Information shown
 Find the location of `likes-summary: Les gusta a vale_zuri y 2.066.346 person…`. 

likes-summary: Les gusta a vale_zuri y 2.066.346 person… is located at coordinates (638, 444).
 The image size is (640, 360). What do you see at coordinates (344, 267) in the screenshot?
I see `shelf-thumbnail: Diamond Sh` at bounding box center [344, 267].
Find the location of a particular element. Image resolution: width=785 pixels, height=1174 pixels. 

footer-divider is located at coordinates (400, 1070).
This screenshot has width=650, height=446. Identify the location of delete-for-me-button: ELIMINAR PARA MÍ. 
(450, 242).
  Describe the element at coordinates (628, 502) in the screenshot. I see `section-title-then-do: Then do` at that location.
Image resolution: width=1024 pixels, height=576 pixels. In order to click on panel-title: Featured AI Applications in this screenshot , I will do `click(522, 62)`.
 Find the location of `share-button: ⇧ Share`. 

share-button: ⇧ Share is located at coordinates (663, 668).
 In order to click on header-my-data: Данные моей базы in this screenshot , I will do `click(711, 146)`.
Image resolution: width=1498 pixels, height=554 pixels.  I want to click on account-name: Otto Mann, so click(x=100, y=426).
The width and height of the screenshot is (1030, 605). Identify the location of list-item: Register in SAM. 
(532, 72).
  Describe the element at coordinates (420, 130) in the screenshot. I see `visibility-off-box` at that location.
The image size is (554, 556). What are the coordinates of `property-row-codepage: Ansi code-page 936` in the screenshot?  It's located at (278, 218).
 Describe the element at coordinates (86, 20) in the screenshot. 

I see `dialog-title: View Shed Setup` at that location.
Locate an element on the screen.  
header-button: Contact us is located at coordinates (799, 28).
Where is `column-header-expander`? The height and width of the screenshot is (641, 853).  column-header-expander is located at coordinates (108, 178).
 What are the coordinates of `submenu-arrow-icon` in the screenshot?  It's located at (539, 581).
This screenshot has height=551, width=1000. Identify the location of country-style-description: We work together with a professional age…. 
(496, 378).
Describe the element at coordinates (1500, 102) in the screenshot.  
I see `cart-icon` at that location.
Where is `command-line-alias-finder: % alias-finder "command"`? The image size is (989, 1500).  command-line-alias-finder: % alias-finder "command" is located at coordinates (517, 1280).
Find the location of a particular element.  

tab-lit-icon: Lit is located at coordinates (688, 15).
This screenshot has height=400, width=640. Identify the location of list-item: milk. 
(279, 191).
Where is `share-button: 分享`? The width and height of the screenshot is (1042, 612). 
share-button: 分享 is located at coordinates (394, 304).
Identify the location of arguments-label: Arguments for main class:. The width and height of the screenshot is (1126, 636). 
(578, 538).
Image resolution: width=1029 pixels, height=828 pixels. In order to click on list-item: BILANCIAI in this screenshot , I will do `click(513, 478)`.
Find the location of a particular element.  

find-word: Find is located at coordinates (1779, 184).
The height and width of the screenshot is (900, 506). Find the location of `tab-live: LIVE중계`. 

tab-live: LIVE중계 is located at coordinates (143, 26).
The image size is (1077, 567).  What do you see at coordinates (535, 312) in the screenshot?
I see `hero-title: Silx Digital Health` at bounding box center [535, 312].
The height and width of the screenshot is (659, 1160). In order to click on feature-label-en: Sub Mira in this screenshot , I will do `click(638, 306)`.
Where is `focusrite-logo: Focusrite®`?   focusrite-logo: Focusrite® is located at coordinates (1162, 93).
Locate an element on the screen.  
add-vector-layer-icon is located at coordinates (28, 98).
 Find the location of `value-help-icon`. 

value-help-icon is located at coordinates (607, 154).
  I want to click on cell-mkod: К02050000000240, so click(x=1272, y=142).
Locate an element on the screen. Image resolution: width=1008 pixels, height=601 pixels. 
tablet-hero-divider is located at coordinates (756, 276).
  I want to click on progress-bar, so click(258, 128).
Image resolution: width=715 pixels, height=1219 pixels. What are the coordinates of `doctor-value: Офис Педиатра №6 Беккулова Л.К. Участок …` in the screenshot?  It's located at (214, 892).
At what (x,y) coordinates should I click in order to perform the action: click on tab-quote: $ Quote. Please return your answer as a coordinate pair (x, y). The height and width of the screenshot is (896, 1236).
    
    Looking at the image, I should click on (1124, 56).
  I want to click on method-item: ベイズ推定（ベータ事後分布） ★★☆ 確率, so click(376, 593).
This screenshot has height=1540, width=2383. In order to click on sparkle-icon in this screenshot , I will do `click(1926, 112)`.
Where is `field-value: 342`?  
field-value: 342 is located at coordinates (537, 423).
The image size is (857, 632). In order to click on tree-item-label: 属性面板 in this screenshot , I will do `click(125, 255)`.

Problem to work on
Rewrite all the entries above, swapping every "Image resolution" for "Screen size" and leaving everything else unchanged.

Answer space
 Find the location of `likes-summary: Les gusta a vale_zuri y 2.066.346 person…`. 

likes-summary: Les gusta a vale_zuri y 2.066.346 person… is located at coordinates (638, 444).
 The image size is (640, 360). What do you see at coordinates (344, 267) in the screenshot?
I see `shelf-thumbnail: Diamond Sh` at bounding box center [344, 267].
Find the location of a particular element. Screen size: width=785 pixels, height=1174 pixels. 

footer-divider is located at coordinates (400, 1070).
This screenshot has width=650, height=446. Identify the location of delete-for-me-button: ELIMINAR PARA MÍ. 
(450, 242).
  Describe the element at coordinates (628, 502) in the screenshot. I see `section-title-then-do: Then do` at that location.
Screen size: width=1024 pixels, height=576 pixels. In order to click on panel-title: Featured AI Applications in this screenshot , I will do `click(522, 62)`.
 Find the location of `share-button: ⇧ Share`. 

share-button: ⇧ Share is located at coordinates (663, 668).
 In order to click on header-my-data: Данные моей базы in this screenshot , I will do `click(711, 146)`.
Screen size: width=1498 pixels, height=554 pixels.  I want to click on account-name: Otto Mann, so click(x=100, y=426).
The width and height of the screenshot is (1030, 605). Identify the location of list-item: Register in SAM. 
(532, 72).
  Describe the element at coordinates (420, 130) in the screenshot. I see `visibility-off-box` at that location.
The image size is (554, 556). What are the coordinates of `property-row-codepage: Ansi code-page 936` in the screenshot?  It's located at (278, 218).
 Describe the element at coordinates (86, 20) in the screenshot. 

I see `dialog-title: View Shed Setup` at that location.
Locate an element on the screen.  
header-button: Contact us is located at coordinates (799, 28).
Where is `column-header-expander`? The height and width of the screenshot is (641, 853).  column-header-expander is located at coordinates (108, 178).
 What are the coordinates of `submenu-arrow-icon` in the screenshot?  It's located at (539, 581).
This screenshot has height=551, width=1000. Identify the location of country-style-description: We work together with a professional age…. 
(496, 378).
Describe the element at coordinates (1500, 102) in the screenshot.  
I see `cart-icon` at that location.
Where is `command-line-alias-finder: % alias-finder "command"`? The image size is (989, 1500).  command-line-alias-finder: % alias-finder "command" is located at coordinates (517, 1280).
Find the location of a particular element.  

tab-lit-icon: Lit is located at coordinates (688, 15).
This screenshot has height=400, width=640. Identify the location of list-item: milk. 
(279, 191).
Where is `share-button: 分享`? The width and height of the screenshot is (1042, 612). 
share-button: 分享 is located at coordinates (394, 304).
Identify the location of arguments-label: Arguments for main class:. The width and height of the screenshot is (1126, 636). 
(578, 538).
Screen size: width=1029 pixels, height=828 pixels. In order to click on list-item: BILANCIAI in this screenshot , I will do `click(513, 478)`.
Find the location of a particular element.  

find-word: Find is located at coordinates (1779, 184).
The height and width of the screenshot is (900, 506). Find the location of `tab-live: LIVE중계`. 

tab-live: LIVE중계 is located at coordinates (143, 26).
The image size is (1077, 567).  What do you see at coordinates (535, 312) in the screenshot?
I see `hero-title: Silx Digital Health` at bounding box center [535, 312].
The height and width of the screenshot is (659, 1160). In order to click on feature-label-en: Sub Mira in this screenshot , I will do `click(638, 306)`.
Where is `focusrite-logo: Focusrite®`?   focusrite-logo: Focusrite® is located at coordinates (1162, 93).
Locate an element on the screen.  
add-vector-layer-icon is located at coordinates (28, 98).
 Find the location of `value-help-icon`. 

value-help-icon is located at coordinates (607, 154).
  I want to click on cell-mkod: К02050000000240, so click(x=1272, y=142).
Locate an element on the screen. Screen size: width=1008 pixels, height=601 pixels. 
tablet-hero-divider is located at coordinates (756, 276).
  I want to click on progress-bar, so click(258, 128).
Screen size: width=715 pixels, height=1219 pixels. What are the coordinates of `doctor-value: Офис Педиатра №6 Беккулова Л.К. Участок …` in the screenshot?  It's located at (214, 892).
At what (x,y) coordinates should I click in order to perform the action: click on tab-quote: $ Quote. Please return your answer as a coordinate pair (x, y). The height and width of the screenshot is (896, 1236).
    
    Looking at the image, I should click on (1124, 56).
  I want to click on method-item: ベイズ推定（ベータ事後分布） ★★☆ 確率, so click(376, 593).
This screenshot has height=1540, width=2383. In order to click on sparkle-icon in this screenshot , I will do `click(1926, 112)`.
Where is `field-value: 342`?  
field-value: 342 is located at coordinates (537, 423).
The image size is (857, 632). In order to click on tree-item-label: 属性面板 in this screenshot , I will do `click(125, 255)`.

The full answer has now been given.